The difficulty with using just public interest immunity certificates is that, when a PIIC is refused in a criminal case, the prosecution can, in extremis, withdraw the prosecution, but there is no possibility of withdrawing an inquest. That is because an inquest is triggered by a death, not by a discretionary criminal charge. That is why we have come up with this proposal. There will be circumstances—although I think they will be very few and far between—in which the learned judge might decide that the only way the protected information can be the subject of a proper judgment by the court while remaining protected will be for the judge to sit alone without a jury. I hope, however, that in many cases, the judge will come to the view that it will be adequate for the protected information to be gisted or summarised in a safe way to the jury.
Any movement on this issue by the Government is to be welcomed, although Opposition Members will have to study the details of the proposals. Will the Secretary of State confirm that he now accepts the point of principle that there is a difference between removing a jury and holding proceedings behind closed doors? Does he acknowledge that those are different issues that need to be decided separately? Will he also confirm that one possible special measure would be to security-vet the jury?

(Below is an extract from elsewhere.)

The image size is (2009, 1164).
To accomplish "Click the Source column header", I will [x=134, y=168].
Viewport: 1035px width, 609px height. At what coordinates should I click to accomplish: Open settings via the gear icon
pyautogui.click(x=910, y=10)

Special measures involving a jury and the removal of a jury are part of a continuum. The most extreme measure is for a judge to sit alone, and the decision to do so will have been reached in order to protect information that cannot be made public. A judge could decide to protect that information in other ways, however, and it would be for the judge to come to a view on that. I doubt very much that they would form the view that the vetting of the jury would be adequate, but they might do so.
Does the Secretary of State acknowledge that he has consistently argued his case in favour of secret inquests on the basis that two inquests had to be halted because the existing safeguards were inadequate? That is the argument that he put to the House on 26 January on Second Reading. Is he aware, however, that the Under-Secretary of State for Justice, the hon. Member for Lewisham, East (Bridget Prentice), has now written to the Committee to explain that one of those inquests—that into the death of Terry Nicholas—was resumed on 6 January? Is that not quite staggering? Surely his argument must now fall apart, because he gave the House inaccurate information.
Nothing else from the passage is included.